Alumni Association Distinguished Undergraduate Professor

 “We all have different ways of teaching,” Aranya Chakrabortty, a professor in the electrical and computer engineering department elaborated. “Zoom has a whiteboard option, but if you want to use the whiteboard, you need a digital pen […] if you really want to hand-write your notes, which is what I always do—in real time in front of the students—then you need a document camera.” As Chakrabortty normally utilizes a document camera provided in a recording studio in the Monteith Research Center, he had to adapt to recording from home.

Cleverly, with the assistance of furniture, a selfie stick, and an iPhone, he’s been able to fabricate his own live document camera solution to continue his teaching style from his living room–and shared his process for others to replicate.

I am fortunate to have a laptop that can be folded into a pad and written on with a stylus. This has allowed me to write equations on a shared, electronic whiteboard instead of needing a document camera.

Greg Bottomley

Teaching Professor

Ashley Robbins’ Senior Design team had been working with a non-profit in Uganda to design a security system for community lighting in rural parts of the country, and had just spent Spring Break in the country testing their system. “It is a little disappointing that we are not able to complete all of the functionality we had hoped for but we are all trying to work our hardest while remote to leave the project off in a good place for the non-profit we are working with.”

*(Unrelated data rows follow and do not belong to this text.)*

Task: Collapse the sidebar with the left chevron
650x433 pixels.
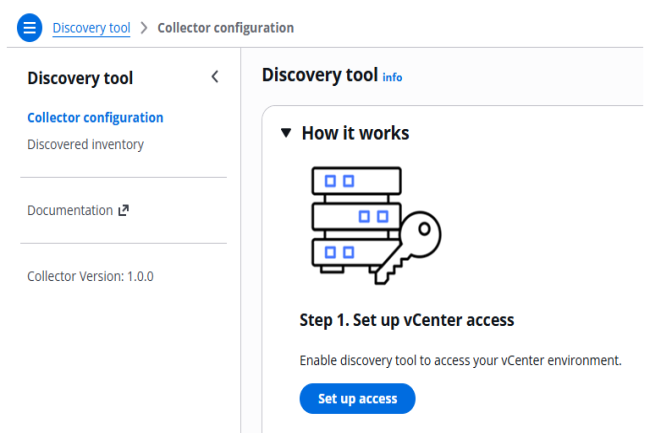Action: tap(214, 78)
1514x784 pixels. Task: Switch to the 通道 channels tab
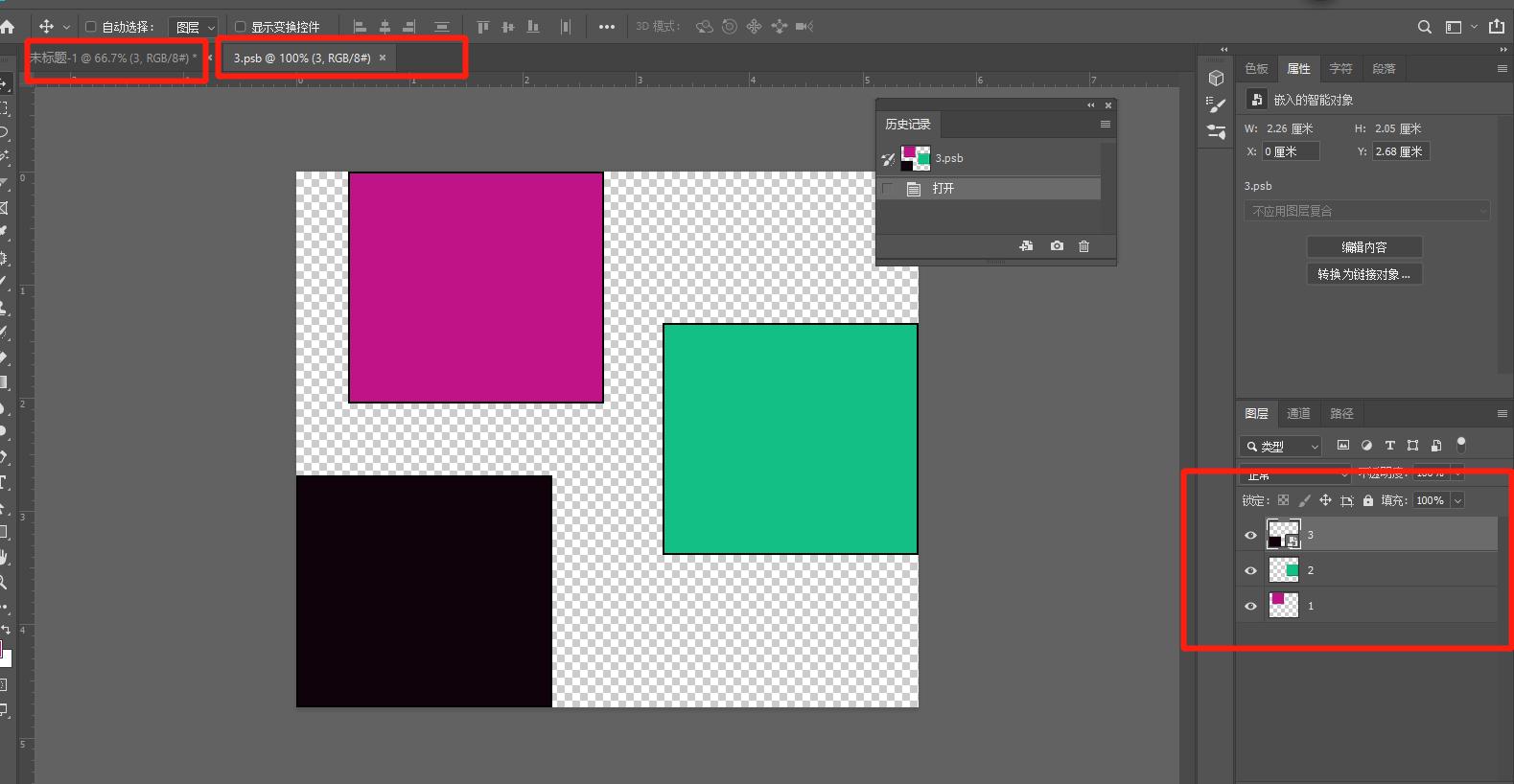pyautogui.click(x=1298, y=414)
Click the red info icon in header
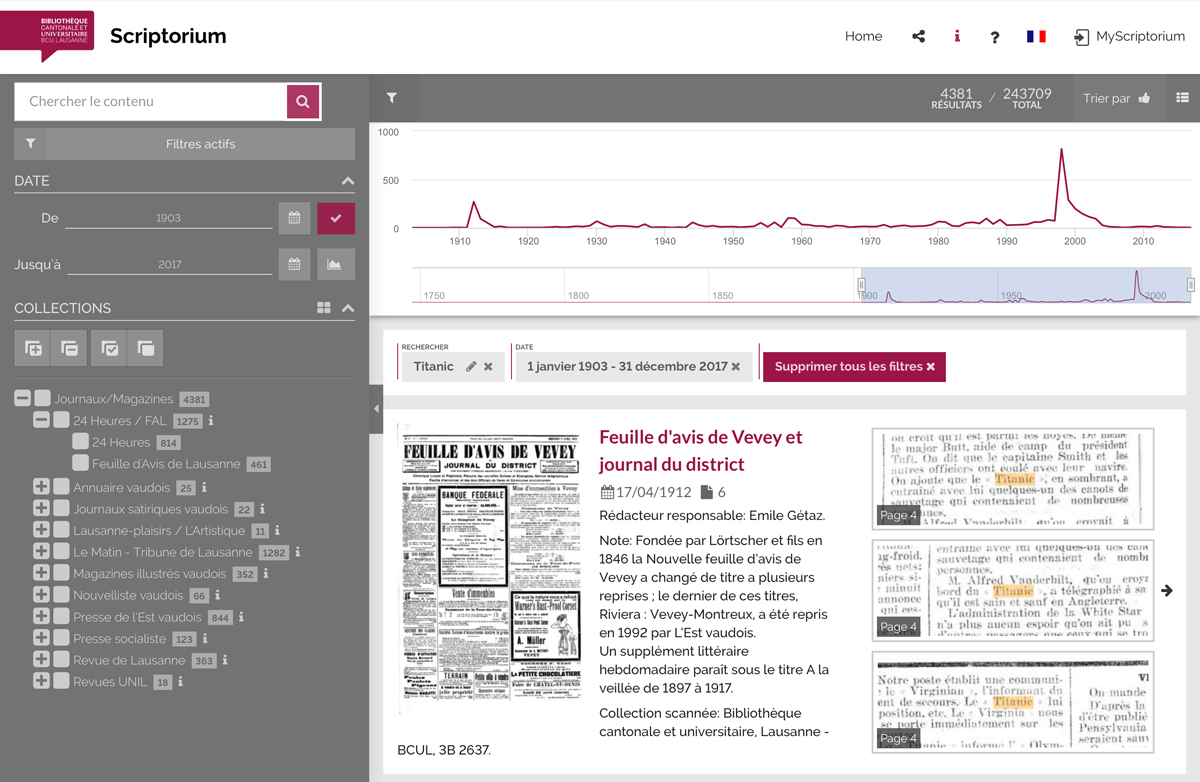1200x782 pixels. (957, 37)
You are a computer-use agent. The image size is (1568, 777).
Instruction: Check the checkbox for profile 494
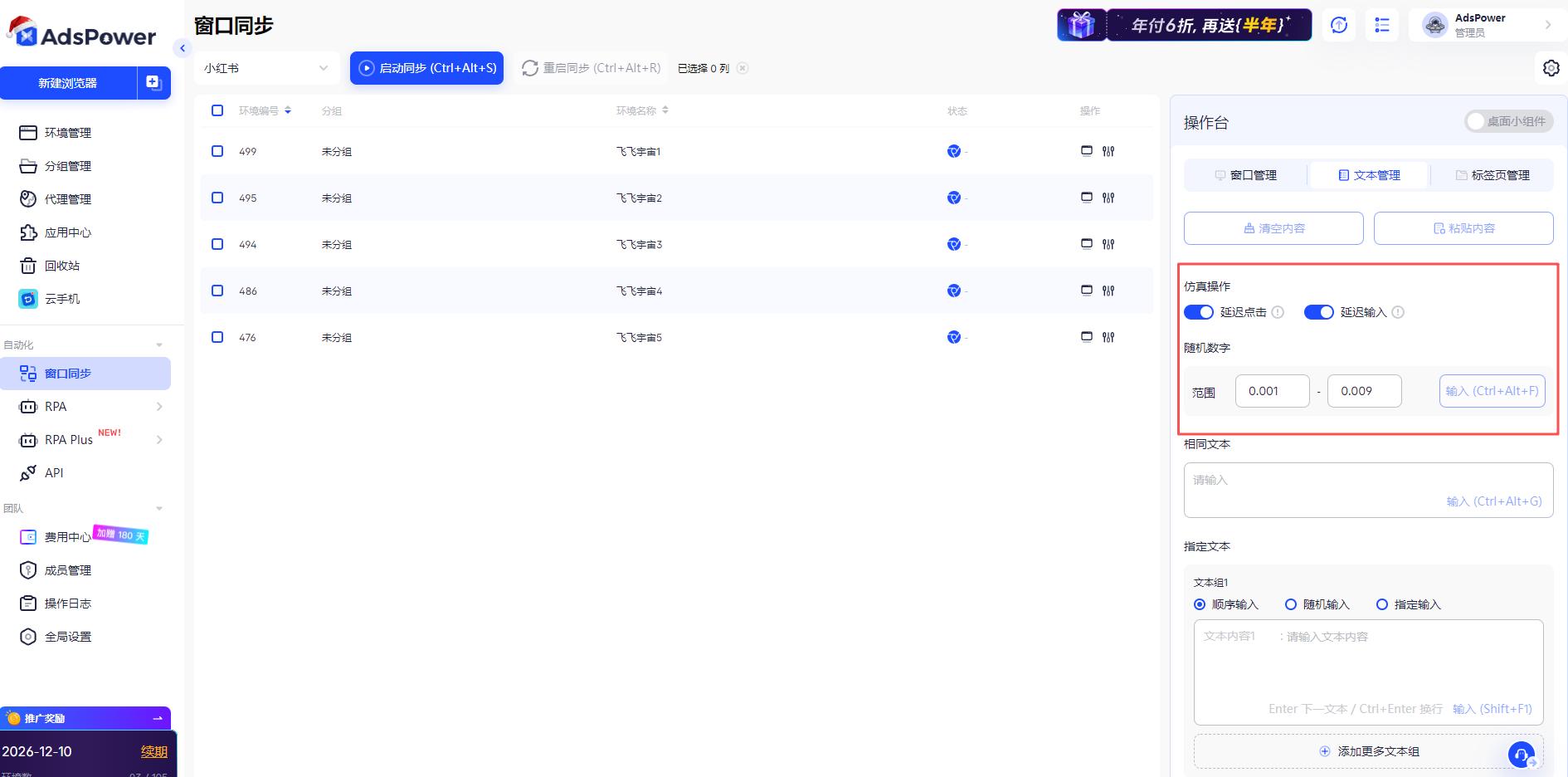(217, 244)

In addition to affecting teaching and research activities, many students are at the critical stage seeking advising as they map out their course choices to ensure they’re on path to graduate successfully–much of which traditionally involved face-to-face meetings and printed degree audits, adding more challenges to the mix.

Moving into online classes has been a bit daunting but I think that my professors have tried to alter the requirements as much as possible and have made themselves available for online office hours which has helped smooth the transition. Senior Design has been a bit difficult to transition to online delivery since this class is based on meeting together and working hands-on to create a product.

Ashley Robbins

B.S. EE 2020

“Despite this sudden transition, I believe that the faculty are doing a great job of taking this challenge head-on and adapting their coursework as efficiently as possible,”  Jacob Smith, also graduating senior in electrical engineering with a REES concentration. “All of my professors have gone above and beyond to make this transition as easy as possible for the students, whether that’s extra office hours, quick email replies, or more detailed assignment reminders. Although this transition hasn’t been easy, especially for more hands-on courses like Senior Design, the dedication of the faculty has helped tremendously to alleviate the stress of this situation.”

Through all the challenges and rapidly changing situations, the last few weeks have been marked with creativity, perseverance, and unending experimentation as the core mission of everyone involved has never wavered. While the situation is far from ideal, the lessons learned, ideas marked with success, and experimentation with remote learning and working practices set the stage for a more available and adaptable learning experience for engineering students.